Have you found yourself in each of these scenarios before?  I think we’ve all felt these things at some point.  In these two scenarios, we can identify confidence, pride, arrogance and insecurity.  The negative aspects of these characteristics have become huge “pet peeves” of mine.  While I like to think I am tolerant of other people’s flaws, non-judgmental, accepting and a really kind person, I find myself feeling rather intolerant and judgmental when I scrape up against a prideful, arrogant person.  Prideful arrogance is a characteristic that ruffles my feathers to the point that it’s worth the risk of exposing more lack in myself, to talk about it here.  It ruffles my feathers because it hurts people.  And I know it hurts people, because it’s hurt me.

So, just what are we talking about here?  I looked to the dictionary for the interpretation.
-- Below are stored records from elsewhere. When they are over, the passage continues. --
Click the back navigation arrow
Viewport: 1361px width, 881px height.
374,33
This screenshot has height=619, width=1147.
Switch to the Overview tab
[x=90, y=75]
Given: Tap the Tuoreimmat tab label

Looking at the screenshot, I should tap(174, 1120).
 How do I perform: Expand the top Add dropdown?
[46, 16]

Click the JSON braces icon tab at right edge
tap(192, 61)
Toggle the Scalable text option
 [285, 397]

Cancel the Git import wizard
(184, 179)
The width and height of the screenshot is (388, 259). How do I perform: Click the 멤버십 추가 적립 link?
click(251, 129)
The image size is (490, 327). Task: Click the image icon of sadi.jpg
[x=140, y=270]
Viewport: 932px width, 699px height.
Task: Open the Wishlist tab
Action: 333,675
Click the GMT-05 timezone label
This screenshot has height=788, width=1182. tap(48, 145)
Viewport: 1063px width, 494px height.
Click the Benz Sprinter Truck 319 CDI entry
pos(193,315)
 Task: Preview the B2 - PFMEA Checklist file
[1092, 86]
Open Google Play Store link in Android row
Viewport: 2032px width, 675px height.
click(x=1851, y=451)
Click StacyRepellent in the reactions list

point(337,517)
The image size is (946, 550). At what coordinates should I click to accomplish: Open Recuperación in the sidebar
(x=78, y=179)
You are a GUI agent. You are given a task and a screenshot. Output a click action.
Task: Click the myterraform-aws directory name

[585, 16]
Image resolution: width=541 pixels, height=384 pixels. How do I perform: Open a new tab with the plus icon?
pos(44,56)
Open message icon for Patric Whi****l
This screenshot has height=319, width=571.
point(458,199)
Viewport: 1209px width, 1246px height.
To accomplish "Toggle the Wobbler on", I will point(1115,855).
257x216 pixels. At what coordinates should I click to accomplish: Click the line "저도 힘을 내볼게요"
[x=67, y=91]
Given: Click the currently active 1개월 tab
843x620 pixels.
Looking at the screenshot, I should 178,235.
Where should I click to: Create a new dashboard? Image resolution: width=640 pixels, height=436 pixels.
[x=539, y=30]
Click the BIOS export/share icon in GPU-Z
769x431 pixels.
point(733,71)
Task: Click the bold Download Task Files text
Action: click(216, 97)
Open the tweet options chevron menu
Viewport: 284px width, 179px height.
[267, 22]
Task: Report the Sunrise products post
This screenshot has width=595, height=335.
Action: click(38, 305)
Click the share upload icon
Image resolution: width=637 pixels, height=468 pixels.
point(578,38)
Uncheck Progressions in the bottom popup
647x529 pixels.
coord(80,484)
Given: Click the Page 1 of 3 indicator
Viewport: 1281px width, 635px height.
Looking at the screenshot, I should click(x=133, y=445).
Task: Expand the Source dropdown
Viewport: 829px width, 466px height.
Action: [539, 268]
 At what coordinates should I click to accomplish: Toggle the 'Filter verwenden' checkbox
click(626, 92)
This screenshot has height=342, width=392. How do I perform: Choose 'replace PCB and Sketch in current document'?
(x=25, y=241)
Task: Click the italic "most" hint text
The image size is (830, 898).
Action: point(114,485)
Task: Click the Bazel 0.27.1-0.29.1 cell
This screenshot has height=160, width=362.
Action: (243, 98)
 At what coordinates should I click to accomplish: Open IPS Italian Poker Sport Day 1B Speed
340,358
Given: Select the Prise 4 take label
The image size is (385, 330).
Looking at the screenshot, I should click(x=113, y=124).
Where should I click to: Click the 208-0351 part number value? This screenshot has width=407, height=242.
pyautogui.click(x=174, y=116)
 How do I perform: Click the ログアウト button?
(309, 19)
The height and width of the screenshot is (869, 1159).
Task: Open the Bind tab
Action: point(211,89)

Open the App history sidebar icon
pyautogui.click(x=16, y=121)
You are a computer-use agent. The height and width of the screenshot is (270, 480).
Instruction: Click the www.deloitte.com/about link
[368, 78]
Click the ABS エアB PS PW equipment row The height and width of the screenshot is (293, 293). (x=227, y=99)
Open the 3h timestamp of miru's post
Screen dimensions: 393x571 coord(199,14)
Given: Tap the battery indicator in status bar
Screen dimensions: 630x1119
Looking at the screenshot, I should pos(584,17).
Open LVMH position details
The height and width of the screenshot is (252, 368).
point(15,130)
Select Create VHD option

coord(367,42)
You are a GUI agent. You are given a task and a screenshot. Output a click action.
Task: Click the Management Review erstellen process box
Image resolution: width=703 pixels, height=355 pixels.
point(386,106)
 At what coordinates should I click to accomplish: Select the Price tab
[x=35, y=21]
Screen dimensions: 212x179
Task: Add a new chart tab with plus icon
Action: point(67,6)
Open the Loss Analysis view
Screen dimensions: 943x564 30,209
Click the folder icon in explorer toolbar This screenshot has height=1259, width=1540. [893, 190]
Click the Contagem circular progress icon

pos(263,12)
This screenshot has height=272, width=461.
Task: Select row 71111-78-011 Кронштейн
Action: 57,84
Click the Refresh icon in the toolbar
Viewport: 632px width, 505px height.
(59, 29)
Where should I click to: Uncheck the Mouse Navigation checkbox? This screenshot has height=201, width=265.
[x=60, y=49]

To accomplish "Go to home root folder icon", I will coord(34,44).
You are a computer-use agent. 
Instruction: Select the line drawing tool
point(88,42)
Confidence: 1. the feeling or belief that one can rely on someone or something; 2. firm trust: “we had every confidence in the staff”.  3. The state of feeling certain about the truth of something.  Synonyms: trust, faith, reliance, belief, credit, credence

Pride: 1. a high or inordinate opinion of one’s own dignity, importance, merit, or superiority, whether as cherished in the mind or as displayed in bearing, conduct, etc.  2. The state or feeling of being proud.  3. a becoming or dignified sense of what is due to oneself or one’s position or character; self-respect; self-esteem.  4. Pleasure or satisfaction taken in something done by or belonging to oneself or believed to reflect credit upon oneself.  5.  Something that causes a person or persons to be proud

Insecurity:  a feeling of apprehensiveness and uncertainty, lack of assurance or stability

Arrogance:  an attitude of superiority manifested in an overbearing manner or in presumptuous claims or assumptions

I’m not proposing that everything about these subjects is negative, as you can see in their definitions.  What I want to propose is that we be willing to take a look at ourselves and identify that which is in us that is negative and hurtful to others.  The truth is others see it before we do.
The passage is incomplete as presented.